Steven Gray


Steven Gray

Steven has over two decades of experi­ence in software engineering, architec­ture, management, education, and con­sulting. He has a real understanding of the software development cycle with practical experience in large-scale appli­cation architecture and design, enter­prise mobile and cloud development, application security and implementa­tion, testing, and deployment. Steven holds several technical certifications, authored multiple publications, and has presented at technical conferences and functions all over the United States.

Steven has served in the role of Software Architect, Director of Education, Director of Engineering, and CEO since starting at SoftSource in 2005. He has been hacking code for nearly 40 years starting about the time this profile photo was taken.


Bachelor of Science, Computer Science
Pacific University
Forest Grove, Oregon

Graduate Certificate, Software Systems
Stanford University
Palo Alto, California

Six Questions with Steven

When did you first start programming and with what language/computer and what did you like the most about this programming experience?

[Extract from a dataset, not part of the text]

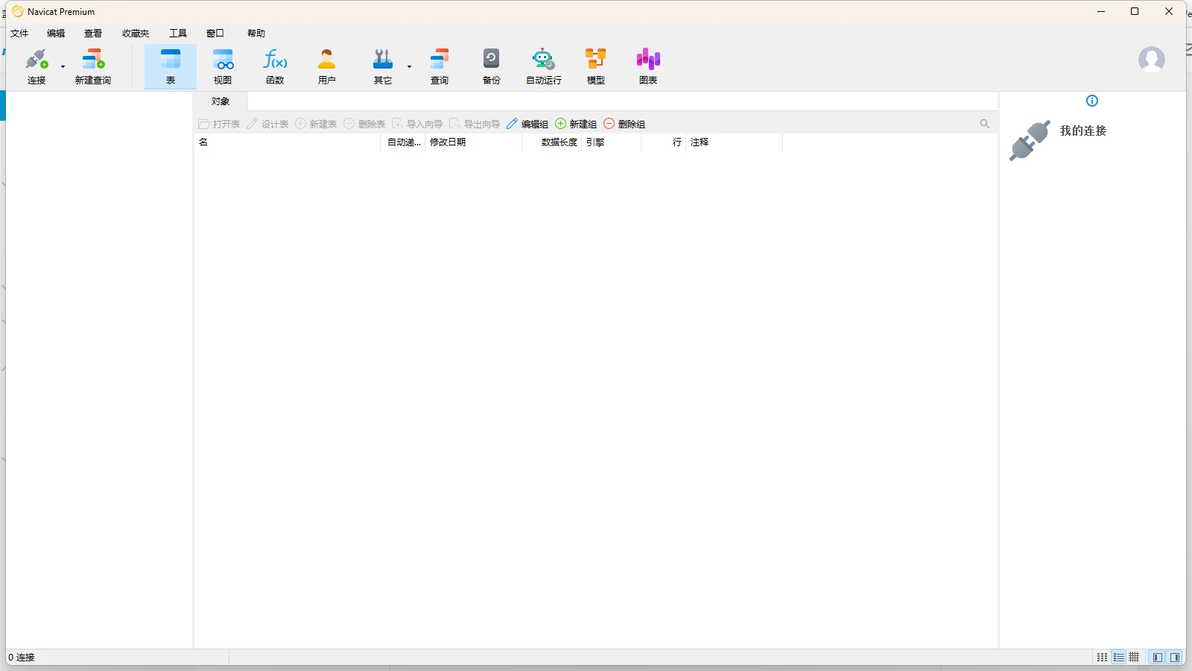
Task: Launch 自动运行 (Automation) robot icon
Action: pos(543,59)
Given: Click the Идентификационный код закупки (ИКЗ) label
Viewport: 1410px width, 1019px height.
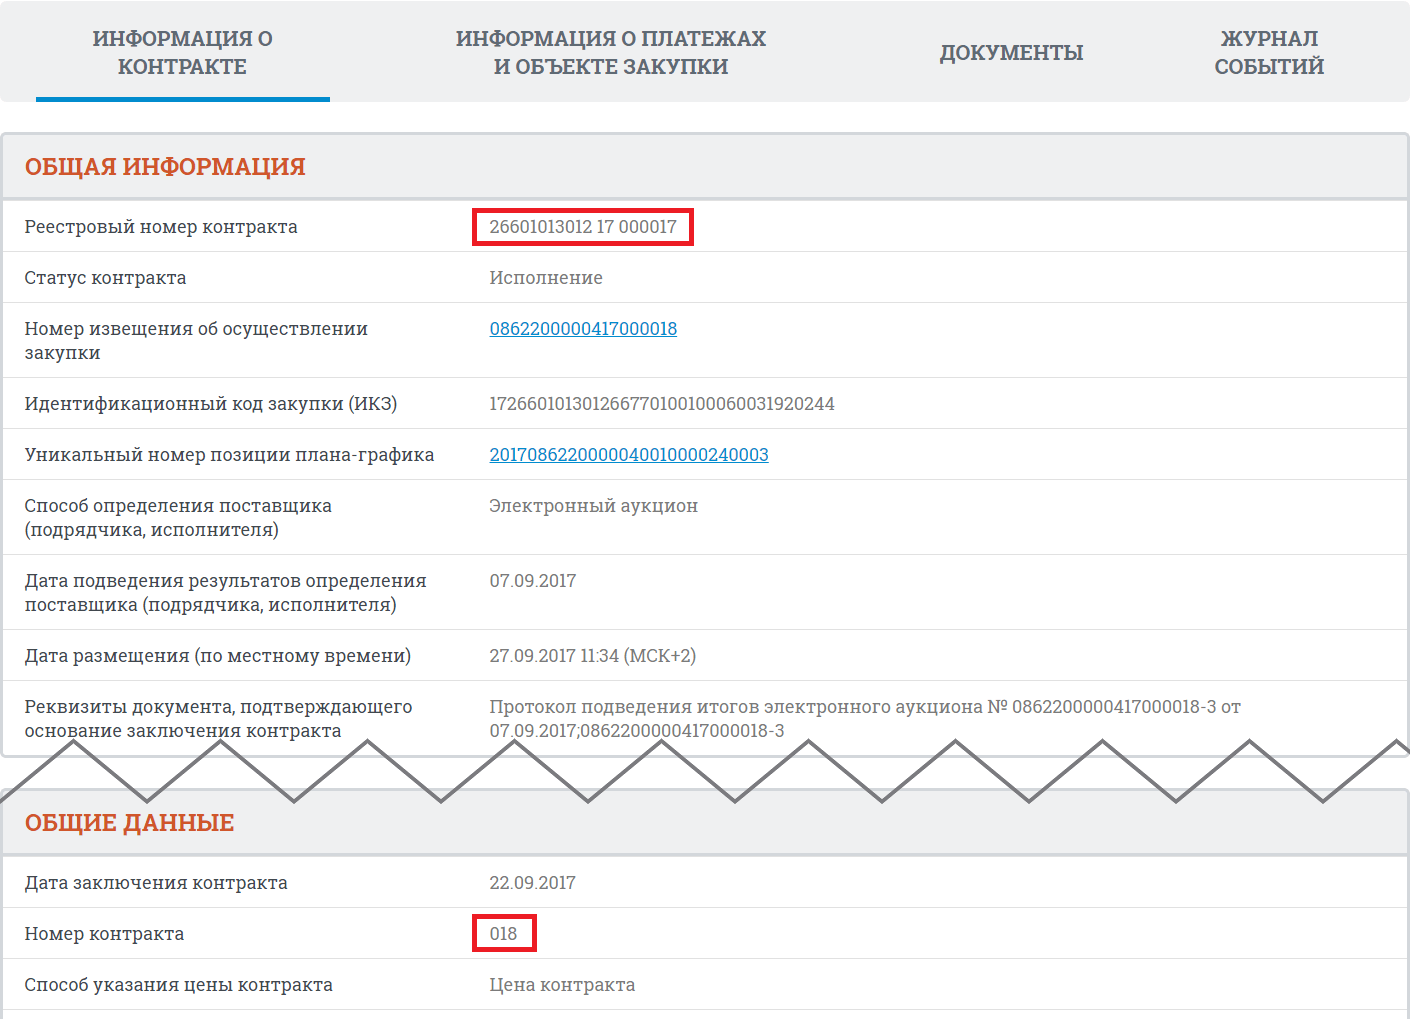Looking at the screenshot, I should click(x=211, y=404).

I first started programming at the age of 5 when my grandfather brought home an early-model Apple ][ computer for me to experiment with during my summer break from school. That summer I taught myself Applesoft BASIC and rudimentary machine language programming mostly so I could write games or “hack” existing games to give myself more lives or extra bonuses (e.g., I was the only millionaire to cross the Oregon Trail yet money does not make you immune to typhoid). I spent several subsequent summers learning more and more about programming (e.g., in Logo) as Apple released new versions of the Apple computer line. Oddly, one of my favorite aspects of BASIC on an Apple was its use of line numbers for structuring statements—I miss line numbers. I also enjoyed being able to type in programs (mostly games) from magazines like “Compute!” and then hacking those so I could always win or so that my sister would always lose.

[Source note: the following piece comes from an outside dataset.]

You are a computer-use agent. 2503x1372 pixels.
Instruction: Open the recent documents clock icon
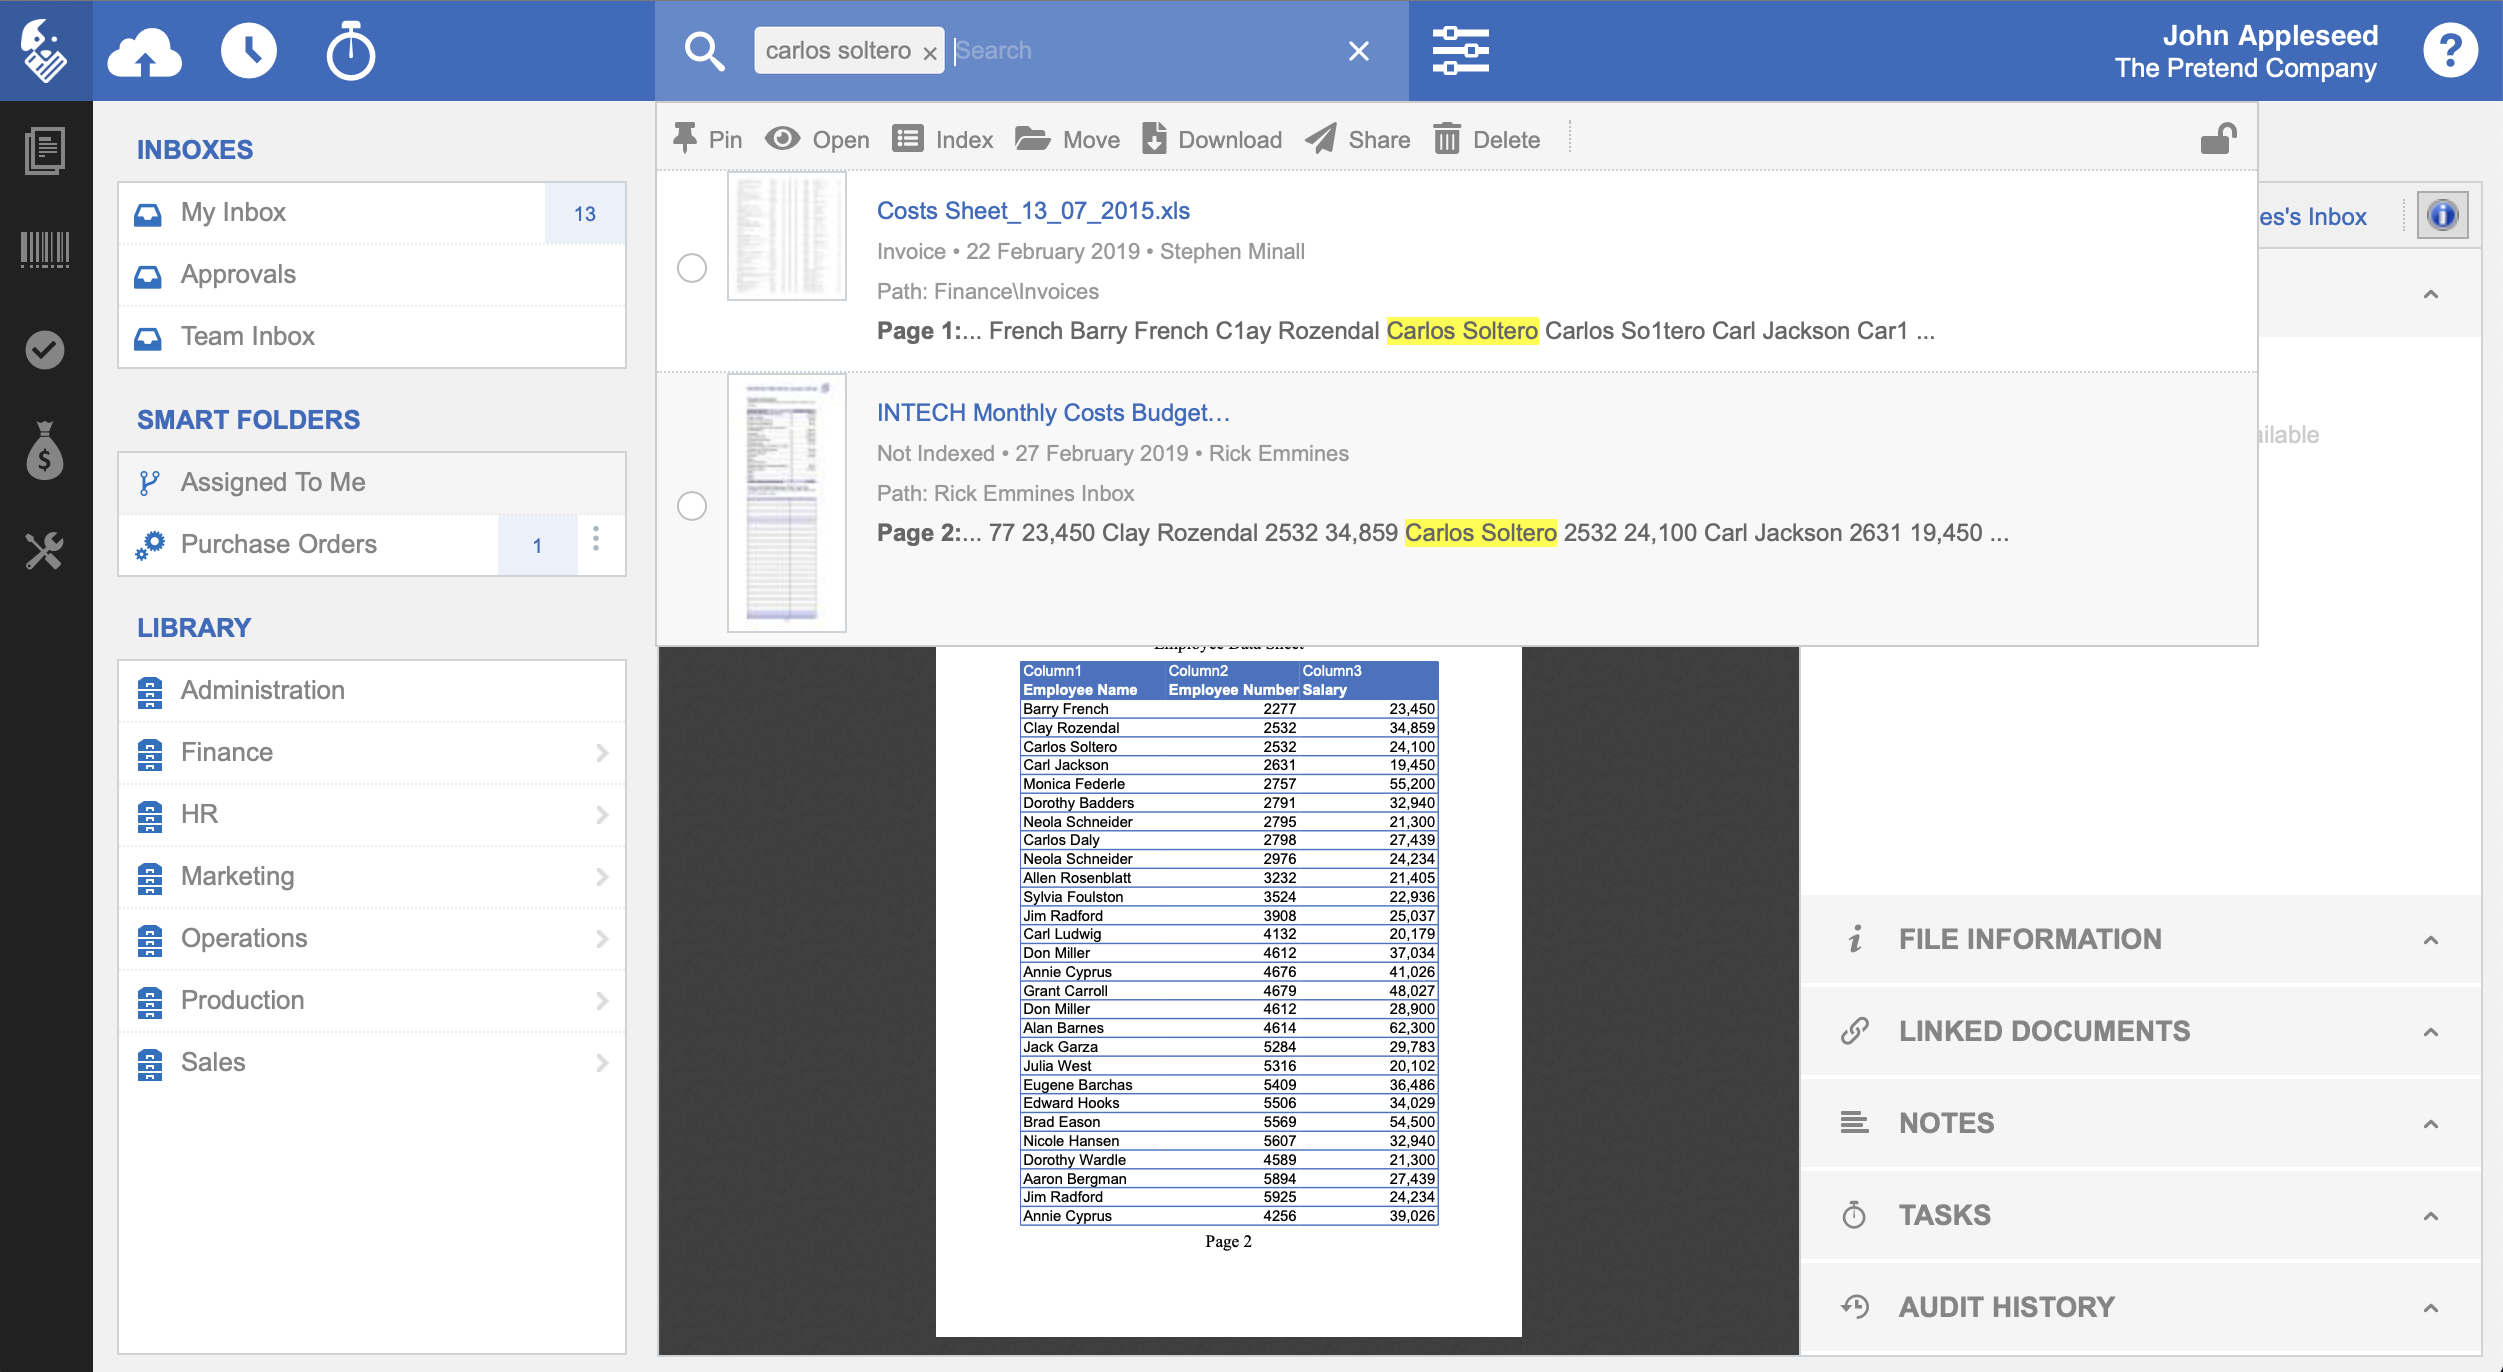(x=249, y=50)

Describe a project you’ve been involved with which you consider to be your greatest success so far. What made it so successful?

An application I helped to architect and write for a client almost fifteen years ago was used by its employees for over a decade to record and track over a billion dollars of revenue. It’s longevity of production use far exceeds our initial expectations, probably by an order of magnitude.

On a personal success level, one of the earliest projects in my career was to write what was essentially a web browser (before they were called such things) to parse and render SGML-based technical manuals for the US Navy. Among the basics like text, table, image rendering and hyperlinks, there were features in that browser that are just now starting to find their way into modern-day browsers (e.g., HTML 5 web storage, web workers, advanced scripting, etc.).

What’s the biggest lesson you’ve learned so far in your career?

The biggest lesson I’ve learned so far is to favor practical solutions first and optimize only if necessary. I’ve also learned that you can do anything with software, so whenever someone says, “It can’t be done,” I get excited for the opportunity to prove them wrong.

If computers and related technology didn’t exist, what do you think your career would be?

If computers didn’t exist, I’d probably be a furniture craftsman. I enjoy the geometry and related mathematics of constructing objects from wood. It’s too bad that wood comes from trees, though.

When it’s time to turn off the computer, what do you do instead?

When it’s time to turn off the computer I either spend time with my family, read a book on technology, go out for a run, or roast a fresh batch of coffee.

Anything else you think the world would like to know about you?

The world should know that these brief answers to this questionnaire don’t even come close to defining who I am and what I do, but it’s a start.